Tuesday, 25 October 2016

Online Defamation, centre of interests, and place of harmful event

Since the e-Date ruling of the CJEU a new connecting factor has been added to the discussion on the proper forum for the infringement of personality rights online. The judgment of the Thessaloniki court offers food for thought, however not for what has been rendered, but mostly for what has not been elaborated in its ruling.

Thessaloniki First Instance Court (chamber) 15188/2015, published in: Armenopoulos 2016, pp. 833 et seq.

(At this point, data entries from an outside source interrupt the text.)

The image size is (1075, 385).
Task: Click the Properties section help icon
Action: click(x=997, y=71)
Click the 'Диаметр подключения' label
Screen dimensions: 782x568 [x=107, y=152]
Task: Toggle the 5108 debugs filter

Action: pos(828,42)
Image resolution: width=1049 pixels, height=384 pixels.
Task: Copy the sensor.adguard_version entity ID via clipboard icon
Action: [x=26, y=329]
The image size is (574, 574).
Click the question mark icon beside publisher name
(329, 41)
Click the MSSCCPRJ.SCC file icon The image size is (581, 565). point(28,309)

The claimant is a famous person in Greece. He holds both the Russian and the Greek nationality. He’s today the president of a Premier League football club in the country, which is located in Thessaloniki. When the file was claimed he was not legally the president, but it was common knowledge that he was the de facto president, a fact he has also underlined in his claim. In particular, he was pulling the strings of a Cypriot company, which was the majority shareholder of the club’s shares. This company was represented by his sons, who were receiving instructions from him for all matters related to the football club. The claimant states Thessaloniki as his place of residence. The respondents are a football club of the Greek Premier League (A), located in Piraeus, and the CEO of the club (B), a resident of the same city.

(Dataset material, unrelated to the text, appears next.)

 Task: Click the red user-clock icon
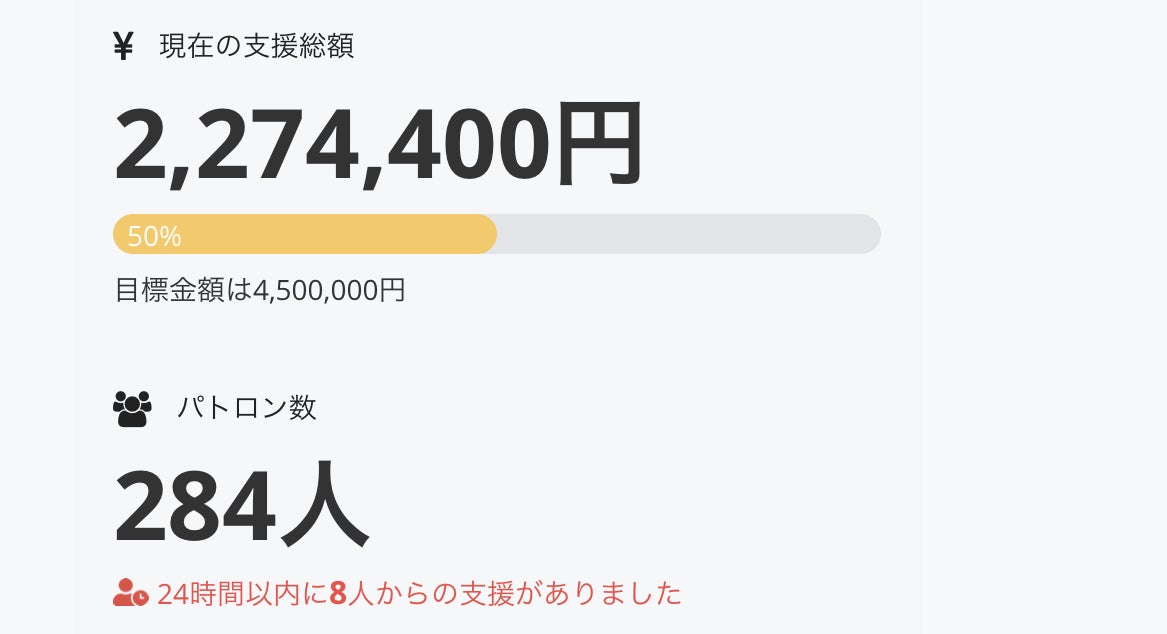point(131,593)
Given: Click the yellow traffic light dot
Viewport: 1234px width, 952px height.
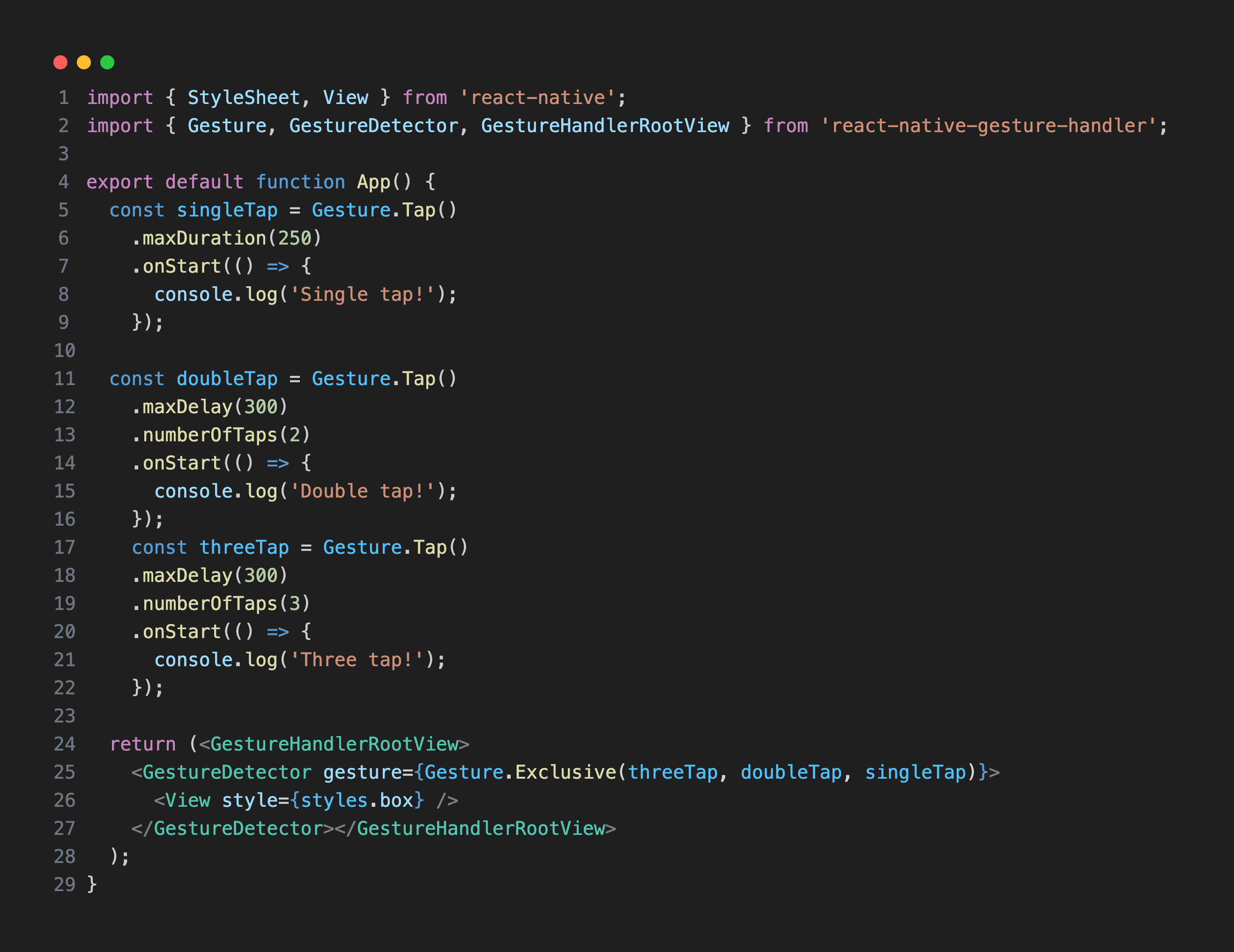Looking at the screenshot, I should [x=85, y=62].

The claimant portrays himself as a highly successful entrepreneur, owner of a large group of companies, with its seat in Rostov, Russia; an ex-politician and deputy in both the Rostov district and the Duma, and an ex-president of two Russian football clubs. He filed an action for damages in the altitude of 1 million Euros, caused by a post uploaded both in Greek and Russian on the official web site of (A), which presumably violated his personality rights. Actually it was a press statement of (A), approved by the Board, and then reproduced by a significant number of sports magazines and newspapers in Greece.  

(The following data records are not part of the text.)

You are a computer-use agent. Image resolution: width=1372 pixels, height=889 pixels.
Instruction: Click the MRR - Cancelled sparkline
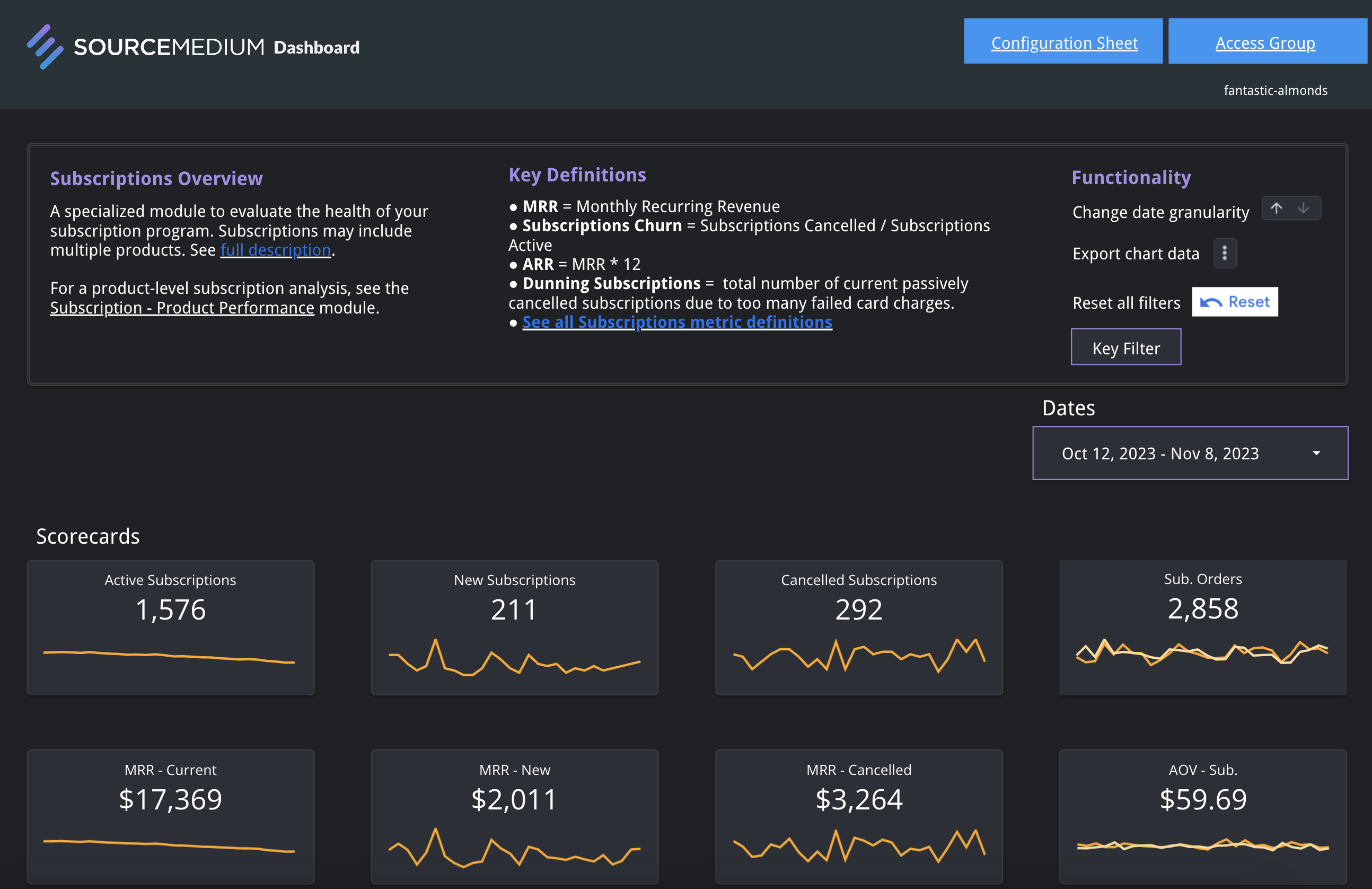pyautogui.click(x=858, y=847)
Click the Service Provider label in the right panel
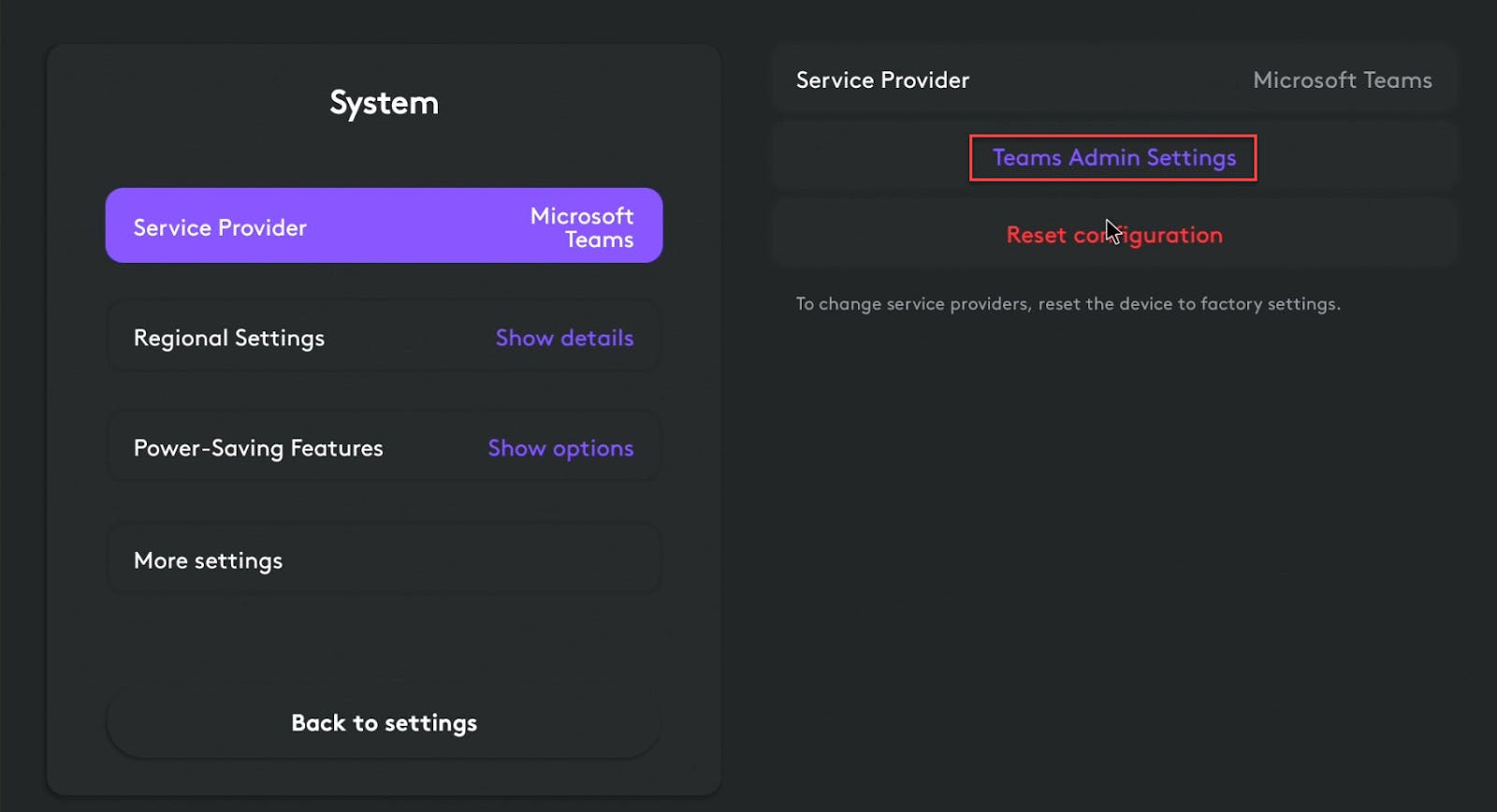This screenshot has width=1497, height=812. click(x=882, y=80)
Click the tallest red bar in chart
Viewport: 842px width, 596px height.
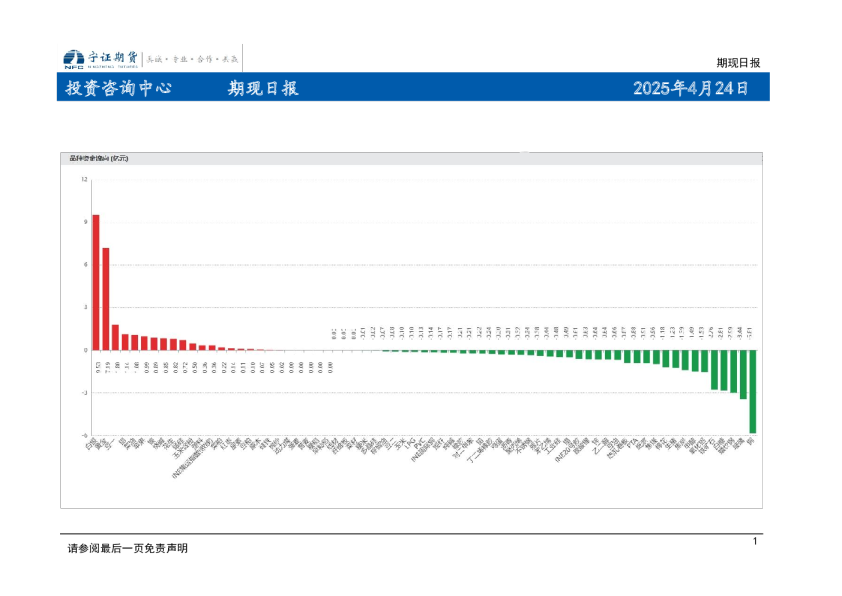point(96,282)
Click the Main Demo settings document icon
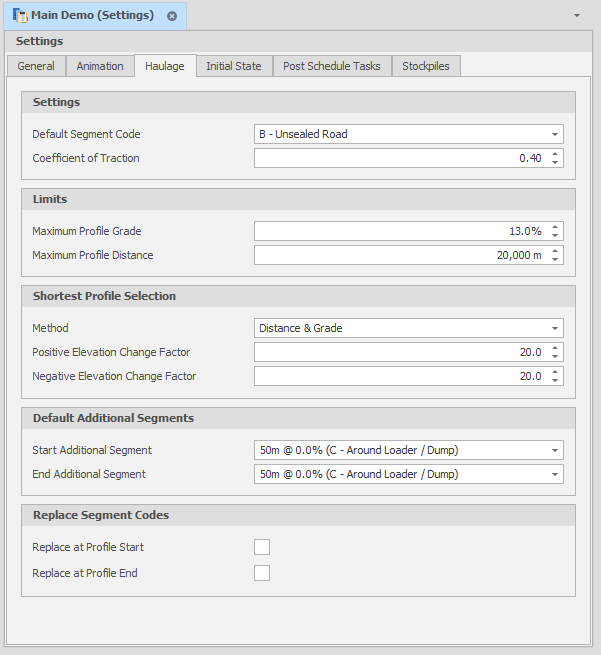601x655 pixels. point(19,16)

The defendants did not challenge the venue of the court, and focused on the substantive aspects of the subject matter.


The court granted the claim partially, awarding the sum of 30.000 Euros. It based its jurisdiction in Article 35 Code of Civil Procedure (forum delicti commissi). The court stated that the place where the tort was committed was virtually everywhere, i.e. wherever there was access to the web post, whereas the place where the harmful event occurred was mainly the place of the claimant’s habitual residence. Hence, the forum of the defendants (Article 22 Code of Civil Procedure) was surpassed by reference to the claimant’s habitual residence in Thessaloniki.  


The ruling of the court was undoubtedly correct: The defendants did not challenge the venue, hence a tacit approval of the court’s jurisdiction was evident. At the same time, the cross-border elements of the case were undervalued as a result of the above. 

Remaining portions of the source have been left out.